Proof of Abelian Property - a * b * c = e

[jeff1evesque]

Statement:
37. Let G be a group and suppose that a * b * c = e for a, b, c \in G.

Problem:
Show that b * c * a = e.

Thought Process
Can we assume that our binary operator * is abelian. Thus, a * b * c = a * (b * c) = (b * c) * a = b * c * a.

Thanks,

JL

 

[winter85]

Hi jeff1evesque,

You can't assume the group is abelian when the question doesn't say it is abelian. Actually, the result is true even if the group is not abelian.
The associative law is helpful. can you state in plain english what a*(b*c) = e means?

 

[jeff1evesque]

Hi jeff1evesque,

You can't assume the group is abelian when the question doesn't say it is abelian. Actually, the result is true even if the group is not abelian.
The associative law is helpful. can you state in plain english what a*(b*c) = e means?

It means that the binary operation on the three elements a, b, c produces the identity. Many possibilities can be true, depending on what the binary operator does. One possibility could be that the result of some operation between any of the two elements (a, b, c) yields to some element say r. When we take the operation of r with the third element we get the identity. There may however, be other possibilities (since the operation itself is undefined) which produces the same identity element e.

 

[Billy Bob]

Statement:
37. Let G be a group and suppose that a * b * c = e for a, b, c \in G.

Problem:
Show that b * c * a = e.

Here's an idea that is (I think) different from winter85's, even though that way would work too.

First multiply both sides of a * b * c = e by a cleverly chosen element. "Repeat" as necessary, but not necessarily with the same element.
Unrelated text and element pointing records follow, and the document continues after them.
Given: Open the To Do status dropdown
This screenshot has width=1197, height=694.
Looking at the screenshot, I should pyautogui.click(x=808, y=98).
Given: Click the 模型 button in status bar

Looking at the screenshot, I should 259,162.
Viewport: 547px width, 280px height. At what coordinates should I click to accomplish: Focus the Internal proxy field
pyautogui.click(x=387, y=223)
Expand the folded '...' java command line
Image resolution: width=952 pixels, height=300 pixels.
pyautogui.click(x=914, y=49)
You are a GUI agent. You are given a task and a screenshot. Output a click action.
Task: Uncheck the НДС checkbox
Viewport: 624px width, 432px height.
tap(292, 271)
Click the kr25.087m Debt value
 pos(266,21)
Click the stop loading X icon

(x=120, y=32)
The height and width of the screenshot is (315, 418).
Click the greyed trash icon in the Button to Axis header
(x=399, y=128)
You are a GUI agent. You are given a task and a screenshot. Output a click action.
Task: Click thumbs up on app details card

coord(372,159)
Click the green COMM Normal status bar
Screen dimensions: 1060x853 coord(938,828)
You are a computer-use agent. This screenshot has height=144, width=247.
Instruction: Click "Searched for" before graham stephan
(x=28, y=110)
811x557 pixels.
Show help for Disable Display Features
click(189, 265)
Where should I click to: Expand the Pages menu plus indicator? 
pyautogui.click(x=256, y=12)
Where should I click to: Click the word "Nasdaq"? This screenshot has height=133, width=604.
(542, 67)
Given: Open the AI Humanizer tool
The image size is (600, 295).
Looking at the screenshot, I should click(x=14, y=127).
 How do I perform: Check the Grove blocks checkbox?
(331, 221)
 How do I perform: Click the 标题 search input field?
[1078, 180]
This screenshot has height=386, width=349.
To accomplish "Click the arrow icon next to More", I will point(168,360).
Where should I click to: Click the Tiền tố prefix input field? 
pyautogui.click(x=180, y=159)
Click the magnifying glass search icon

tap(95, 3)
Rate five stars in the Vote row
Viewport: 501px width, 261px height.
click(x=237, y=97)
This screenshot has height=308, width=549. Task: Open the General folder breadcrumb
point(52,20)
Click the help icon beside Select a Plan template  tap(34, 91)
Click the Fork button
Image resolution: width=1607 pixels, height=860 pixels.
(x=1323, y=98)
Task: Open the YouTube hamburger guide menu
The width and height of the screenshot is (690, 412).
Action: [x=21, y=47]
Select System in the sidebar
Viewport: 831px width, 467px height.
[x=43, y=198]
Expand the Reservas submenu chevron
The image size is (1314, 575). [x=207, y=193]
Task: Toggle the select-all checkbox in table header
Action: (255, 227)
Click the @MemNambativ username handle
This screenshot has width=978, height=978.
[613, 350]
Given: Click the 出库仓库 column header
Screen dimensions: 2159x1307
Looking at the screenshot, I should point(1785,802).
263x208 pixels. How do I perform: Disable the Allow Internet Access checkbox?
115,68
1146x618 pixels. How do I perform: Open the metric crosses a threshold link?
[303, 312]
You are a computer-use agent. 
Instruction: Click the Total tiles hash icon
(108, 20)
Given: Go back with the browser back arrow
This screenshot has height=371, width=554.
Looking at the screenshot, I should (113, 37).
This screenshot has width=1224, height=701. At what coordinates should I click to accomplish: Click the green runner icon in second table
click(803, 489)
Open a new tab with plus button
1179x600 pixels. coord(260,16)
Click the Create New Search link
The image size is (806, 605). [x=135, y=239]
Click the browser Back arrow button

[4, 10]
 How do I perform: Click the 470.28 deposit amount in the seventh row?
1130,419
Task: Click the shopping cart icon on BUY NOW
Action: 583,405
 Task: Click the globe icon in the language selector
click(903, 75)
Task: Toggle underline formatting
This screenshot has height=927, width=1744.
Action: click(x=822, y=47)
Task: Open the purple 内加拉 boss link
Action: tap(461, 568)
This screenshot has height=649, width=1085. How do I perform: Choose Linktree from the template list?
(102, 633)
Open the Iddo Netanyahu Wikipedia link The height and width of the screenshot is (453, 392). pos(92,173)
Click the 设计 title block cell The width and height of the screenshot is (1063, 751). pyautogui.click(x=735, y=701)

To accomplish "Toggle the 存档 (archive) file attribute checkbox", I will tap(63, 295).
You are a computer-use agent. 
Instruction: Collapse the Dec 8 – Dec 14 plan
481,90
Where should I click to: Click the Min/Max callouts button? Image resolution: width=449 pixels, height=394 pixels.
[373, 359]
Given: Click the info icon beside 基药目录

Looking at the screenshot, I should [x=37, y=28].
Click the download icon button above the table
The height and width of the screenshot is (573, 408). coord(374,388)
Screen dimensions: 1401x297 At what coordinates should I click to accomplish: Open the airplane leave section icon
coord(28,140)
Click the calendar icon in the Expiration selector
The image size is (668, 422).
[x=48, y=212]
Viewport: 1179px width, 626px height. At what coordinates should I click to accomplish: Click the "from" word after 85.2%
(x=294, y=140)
To receive full credit for your write-up, just take care that you left-multiply both sides, or right-multiply both, but don't left-multiply one side and right-multiply the other.

 

[winter85]

It means that the binary operation on the three elements a, b, c produces the identity. Many possibilities can be true, depending on what the binary operator does. One possibility could be that the result of some operation between any of the two elements (a, b, c) yields to some element say r. When we take the operation of r with the third element we get the identity. There may however, be other possibilities (since the operation itself is undefined) which produces the same identity element e.

if you let q = (b*c), the you have a*q = e.. what is q called in this case, with respect to a? what are its properties?